**Collected data**
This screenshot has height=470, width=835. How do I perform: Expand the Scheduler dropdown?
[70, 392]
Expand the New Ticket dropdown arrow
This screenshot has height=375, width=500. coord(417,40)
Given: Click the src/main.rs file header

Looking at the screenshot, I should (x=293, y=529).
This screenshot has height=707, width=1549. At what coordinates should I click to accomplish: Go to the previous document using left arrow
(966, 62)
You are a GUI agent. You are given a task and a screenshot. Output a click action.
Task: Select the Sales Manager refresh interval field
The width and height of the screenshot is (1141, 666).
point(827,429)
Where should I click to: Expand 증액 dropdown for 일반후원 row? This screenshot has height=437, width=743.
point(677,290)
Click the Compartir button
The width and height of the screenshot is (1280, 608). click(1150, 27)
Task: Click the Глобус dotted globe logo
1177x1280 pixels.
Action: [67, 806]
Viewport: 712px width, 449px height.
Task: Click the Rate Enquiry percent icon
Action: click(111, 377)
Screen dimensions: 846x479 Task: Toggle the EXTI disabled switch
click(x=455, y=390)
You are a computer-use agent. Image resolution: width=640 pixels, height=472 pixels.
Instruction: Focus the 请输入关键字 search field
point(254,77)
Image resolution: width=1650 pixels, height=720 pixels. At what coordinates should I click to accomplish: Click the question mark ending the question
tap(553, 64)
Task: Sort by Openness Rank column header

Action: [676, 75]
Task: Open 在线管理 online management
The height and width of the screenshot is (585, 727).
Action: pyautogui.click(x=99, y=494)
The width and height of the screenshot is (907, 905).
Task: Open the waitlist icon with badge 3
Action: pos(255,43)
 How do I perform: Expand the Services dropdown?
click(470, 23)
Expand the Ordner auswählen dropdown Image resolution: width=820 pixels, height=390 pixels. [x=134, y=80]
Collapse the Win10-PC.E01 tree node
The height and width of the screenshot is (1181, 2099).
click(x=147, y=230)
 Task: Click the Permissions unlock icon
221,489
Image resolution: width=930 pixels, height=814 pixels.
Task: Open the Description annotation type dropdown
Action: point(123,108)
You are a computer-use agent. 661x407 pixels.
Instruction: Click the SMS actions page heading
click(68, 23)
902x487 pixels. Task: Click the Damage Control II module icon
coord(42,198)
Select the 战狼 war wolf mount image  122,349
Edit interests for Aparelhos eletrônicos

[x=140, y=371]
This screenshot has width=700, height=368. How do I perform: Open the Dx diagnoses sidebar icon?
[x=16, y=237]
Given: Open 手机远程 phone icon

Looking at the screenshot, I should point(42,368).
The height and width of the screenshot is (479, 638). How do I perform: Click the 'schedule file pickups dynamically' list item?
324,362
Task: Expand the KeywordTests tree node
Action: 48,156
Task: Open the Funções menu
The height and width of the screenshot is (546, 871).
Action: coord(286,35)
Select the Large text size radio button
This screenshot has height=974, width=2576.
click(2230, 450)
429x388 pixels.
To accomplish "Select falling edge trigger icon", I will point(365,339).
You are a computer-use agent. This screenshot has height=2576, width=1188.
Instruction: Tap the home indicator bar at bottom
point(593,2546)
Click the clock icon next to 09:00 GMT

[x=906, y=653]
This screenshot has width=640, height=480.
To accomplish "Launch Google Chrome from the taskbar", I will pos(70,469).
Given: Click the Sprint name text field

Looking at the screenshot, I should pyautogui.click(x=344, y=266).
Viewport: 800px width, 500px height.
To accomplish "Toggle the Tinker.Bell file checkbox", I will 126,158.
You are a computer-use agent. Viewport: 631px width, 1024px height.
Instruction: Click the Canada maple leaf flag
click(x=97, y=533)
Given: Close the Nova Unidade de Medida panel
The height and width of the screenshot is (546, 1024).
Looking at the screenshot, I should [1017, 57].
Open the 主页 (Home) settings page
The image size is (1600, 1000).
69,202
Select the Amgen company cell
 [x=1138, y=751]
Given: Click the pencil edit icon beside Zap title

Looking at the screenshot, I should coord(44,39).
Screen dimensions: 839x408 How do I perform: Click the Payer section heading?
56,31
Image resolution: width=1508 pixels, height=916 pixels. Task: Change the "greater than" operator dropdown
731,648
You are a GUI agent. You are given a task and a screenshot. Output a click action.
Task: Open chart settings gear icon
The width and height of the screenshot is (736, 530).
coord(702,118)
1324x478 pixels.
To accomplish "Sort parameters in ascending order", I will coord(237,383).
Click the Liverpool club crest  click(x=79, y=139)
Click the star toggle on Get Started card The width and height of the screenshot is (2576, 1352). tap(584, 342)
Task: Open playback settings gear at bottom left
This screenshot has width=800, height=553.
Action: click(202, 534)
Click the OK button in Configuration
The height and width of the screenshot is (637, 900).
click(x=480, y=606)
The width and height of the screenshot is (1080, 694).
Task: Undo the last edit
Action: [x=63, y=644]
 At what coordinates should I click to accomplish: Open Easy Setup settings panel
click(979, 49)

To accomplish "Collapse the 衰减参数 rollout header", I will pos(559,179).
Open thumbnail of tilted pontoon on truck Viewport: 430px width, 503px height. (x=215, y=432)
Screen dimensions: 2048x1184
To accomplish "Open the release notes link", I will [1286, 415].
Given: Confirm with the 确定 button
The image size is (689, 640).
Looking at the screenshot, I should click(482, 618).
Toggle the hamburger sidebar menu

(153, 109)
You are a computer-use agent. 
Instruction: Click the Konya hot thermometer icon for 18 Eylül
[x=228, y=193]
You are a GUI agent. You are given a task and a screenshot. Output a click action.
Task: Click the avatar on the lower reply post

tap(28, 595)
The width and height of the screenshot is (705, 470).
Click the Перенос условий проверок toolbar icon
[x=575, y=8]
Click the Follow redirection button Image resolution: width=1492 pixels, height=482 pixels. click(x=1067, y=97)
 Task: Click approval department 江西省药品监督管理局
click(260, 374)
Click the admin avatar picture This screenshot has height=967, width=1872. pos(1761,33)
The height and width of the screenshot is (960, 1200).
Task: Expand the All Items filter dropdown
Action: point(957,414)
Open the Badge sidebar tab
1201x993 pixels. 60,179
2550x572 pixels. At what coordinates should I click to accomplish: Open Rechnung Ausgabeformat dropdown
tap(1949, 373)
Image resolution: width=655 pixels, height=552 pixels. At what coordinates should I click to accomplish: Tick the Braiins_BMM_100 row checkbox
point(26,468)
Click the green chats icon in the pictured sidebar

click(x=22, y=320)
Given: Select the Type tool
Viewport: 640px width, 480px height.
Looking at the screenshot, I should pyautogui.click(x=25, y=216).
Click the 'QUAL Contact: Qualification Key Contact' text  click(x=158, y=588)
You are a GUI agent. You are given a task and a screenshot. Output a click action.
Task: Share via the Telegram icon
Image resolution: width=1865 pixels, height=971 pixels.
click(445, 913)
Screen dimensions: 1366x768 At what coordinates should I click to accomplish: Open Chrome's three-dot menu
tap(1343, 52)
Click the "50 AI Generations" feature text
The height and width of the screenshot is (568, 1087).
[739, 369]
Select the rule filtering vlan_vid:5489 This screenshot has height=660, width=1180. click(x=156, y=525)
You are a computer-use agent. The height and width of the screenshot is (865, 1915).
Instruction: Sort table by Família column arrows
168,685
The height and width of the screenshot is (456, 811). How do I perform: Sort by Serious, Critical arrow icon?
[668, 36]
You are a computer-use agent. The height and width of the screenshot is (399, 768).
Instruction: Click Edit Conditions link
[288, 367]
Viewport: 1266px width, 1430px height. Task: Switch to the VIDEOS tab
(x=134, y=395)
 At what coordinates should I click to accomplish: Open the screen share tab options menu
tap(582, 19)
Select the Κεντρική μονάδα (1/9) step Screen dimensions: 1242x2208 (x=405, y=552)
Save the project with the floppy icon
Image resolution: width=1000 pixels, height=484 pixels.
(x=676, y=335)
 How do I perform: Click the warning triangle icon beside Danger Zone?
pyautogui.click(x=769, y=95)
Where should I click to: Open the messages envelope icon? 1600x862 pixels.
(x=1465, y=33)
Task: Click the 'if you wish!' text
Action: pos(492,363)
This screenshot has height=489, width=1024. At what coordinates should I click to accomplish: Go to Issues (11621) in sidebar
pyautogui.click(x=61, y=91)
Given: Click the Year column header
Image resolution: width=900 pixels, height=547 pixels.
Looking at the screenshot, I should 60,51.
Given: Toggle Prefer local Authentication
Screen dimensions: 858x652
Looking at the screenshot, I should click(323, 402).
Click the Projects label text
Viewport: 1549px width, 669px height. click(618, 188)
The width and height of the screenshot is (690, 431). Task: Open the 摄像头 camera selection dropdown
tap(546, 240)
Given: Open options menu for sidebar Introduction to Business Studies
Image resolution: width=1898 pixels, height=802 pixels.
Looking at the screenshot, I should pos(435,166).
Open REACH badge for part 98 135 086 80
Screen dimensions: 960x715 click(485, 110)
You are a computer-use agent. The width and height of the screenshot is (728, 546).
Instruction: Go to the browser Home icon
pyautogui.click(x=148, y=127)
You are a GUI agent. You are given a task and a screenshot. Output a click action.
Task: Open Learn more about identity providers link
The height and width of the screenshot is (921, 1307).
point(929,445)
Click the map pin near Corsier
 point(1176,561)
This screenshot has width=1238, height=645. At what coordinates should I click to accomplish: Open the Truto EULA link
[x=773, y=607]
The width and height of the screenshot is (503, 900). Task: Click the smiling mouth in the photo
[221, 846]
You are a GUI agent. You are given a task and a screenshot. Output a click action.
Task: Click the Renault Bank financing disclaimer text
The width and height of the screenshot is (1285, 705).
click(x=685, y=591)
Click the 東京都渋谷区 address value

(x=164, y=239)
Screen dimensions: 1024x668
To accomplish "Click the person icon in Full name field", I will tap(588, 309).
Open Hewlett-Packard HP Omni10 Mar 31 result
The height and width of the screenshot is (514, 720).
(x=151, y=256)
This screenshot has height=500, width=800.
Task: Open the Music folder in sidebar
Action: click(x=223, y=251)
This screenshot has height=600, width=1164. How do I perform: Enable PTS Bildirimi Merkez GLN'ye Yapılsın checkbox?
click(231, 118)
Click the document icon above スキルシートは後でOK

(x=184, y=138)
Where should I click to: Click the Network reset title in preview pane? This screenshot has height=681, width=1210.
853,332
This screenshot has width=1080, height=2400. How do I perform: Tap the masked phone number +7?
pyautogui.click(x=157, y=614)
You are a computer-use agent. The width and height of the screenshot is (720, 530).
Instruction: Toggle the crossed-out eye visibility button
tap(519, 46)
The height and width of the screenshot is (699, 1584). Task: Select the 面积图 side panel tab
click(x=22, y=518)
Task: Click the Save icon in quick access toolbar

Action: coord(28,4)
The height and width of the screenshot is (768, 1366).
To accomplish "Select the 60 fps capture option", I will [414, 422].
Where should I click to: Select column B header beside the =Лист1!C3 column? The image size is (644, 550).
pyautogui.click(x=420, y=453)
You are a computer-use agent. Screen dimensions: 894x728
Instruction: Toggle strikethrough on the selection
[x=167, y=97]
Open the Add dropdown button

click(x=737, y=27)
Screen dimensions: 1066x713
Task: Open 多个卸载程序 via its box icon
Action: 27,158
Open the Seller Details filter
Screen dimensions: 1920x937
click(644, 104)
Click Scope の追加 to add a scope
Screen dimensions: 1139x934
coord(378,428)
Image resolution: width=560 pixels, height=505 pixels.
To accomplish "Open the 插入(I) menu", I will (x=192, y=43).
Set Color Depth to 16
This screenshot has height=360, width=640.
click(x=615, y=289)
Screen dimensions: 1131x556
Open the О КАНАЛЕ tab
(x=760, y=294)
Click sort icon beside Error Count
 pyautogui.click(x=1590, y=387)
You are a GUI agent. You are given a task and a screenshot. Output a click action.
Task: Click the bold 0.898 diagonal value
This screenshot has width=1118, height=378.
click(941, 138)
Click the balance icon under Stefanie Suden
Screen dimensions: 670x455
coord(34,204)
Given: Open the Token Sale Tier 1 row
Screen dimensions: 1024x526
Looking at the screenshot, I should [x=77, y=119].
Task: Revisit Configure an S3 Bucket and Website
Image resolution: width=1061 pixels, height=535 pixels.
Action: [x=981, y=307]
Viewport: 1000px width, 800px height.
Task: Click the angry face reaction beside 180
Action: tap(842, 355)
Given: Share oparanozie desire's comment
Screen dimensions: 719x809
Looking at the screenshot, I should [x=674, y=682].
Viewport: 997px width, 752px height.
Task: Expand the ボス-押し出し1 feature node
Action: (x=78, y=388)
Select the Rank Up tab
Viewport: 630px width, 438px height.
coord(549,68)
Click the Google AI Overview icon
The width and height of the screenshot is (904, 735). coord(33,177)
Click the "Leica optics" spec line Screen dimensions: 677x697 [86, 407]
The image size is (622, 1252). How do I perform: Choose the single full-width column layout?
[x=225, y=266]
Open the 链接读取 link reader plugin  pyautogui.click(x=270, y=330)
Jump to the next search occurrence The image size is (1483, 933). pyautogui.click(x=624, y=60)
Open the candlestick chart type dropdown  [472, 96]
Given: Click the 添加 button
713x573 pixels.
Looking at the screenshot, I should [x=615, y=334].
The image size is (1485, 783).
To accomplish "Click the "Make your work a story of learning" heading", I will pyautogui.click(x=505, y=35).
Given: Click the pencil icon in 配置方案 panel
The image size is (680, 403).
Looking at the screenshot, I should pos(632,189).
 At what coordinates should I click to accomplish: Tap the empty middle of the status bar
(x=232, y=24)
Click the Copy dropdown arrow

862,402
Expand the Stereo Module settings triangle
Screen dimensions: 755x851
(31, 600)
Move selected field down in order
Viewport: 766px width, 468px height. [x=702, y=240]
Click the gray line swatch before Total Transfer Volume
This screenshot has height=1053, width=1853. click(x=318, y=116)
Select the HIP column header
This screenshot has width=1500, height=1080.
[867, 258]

**AIM OF THE EXERCISE**
Return only the part of the records above that opens with the line containing "Screen dimensions: 839x408" and closes with the line containing "Given: Confirm with the 确定 button", ends included.

**ANSWER AREA**
Screen dimensions: 839x408 How do I perform: Click the Payer section heading?
56,31
Image resolution: width=1508 pixels, height=916 pixels. Task: Change the "greater than" operator dropdown
731,648
You are a GUI agent. You are given a task and a screenshot. Output a click action.
Task: Open chart settings gear icon
The width and height of the screenshot is (736, 530).
coord(702,118)
1324x478 pixels.
To accomplish "Sort parameters in ascending order", I will coord(237,383).
Click the Liverpool club crest  click(x=79, y=139)
Click the star toggle on Get Started card The width and height of the screenshot is (2576, 1352). tap(584, 342)
Task: Open playback settings gear at bottom left
This screenshot has width=800, height=553.
Action: click(202, 534)
Click the OK button in Configuration
The height and width of the screenshot is (637, 900).
click(x=480, y=606)
The width and height of the screenshot is (1080, 694).
Task: Undo the last edit
Action: [x=63, y=644]
 At what coordinates should I click to accomplish: Open Easy Setup settings panel
click(979, 49)

To accomplish "Collapse the 衰减参数 rollout header", I will pos(559,179).
Open thumbnail of tilted pontoon on truck Viewport: 430px width, 503px height. (x=215, y=432)
Screen dimensions: 2048x1184
To accomplish "Open the release notes link", I will [1286, 415].
Given: Confirm with the 确定 button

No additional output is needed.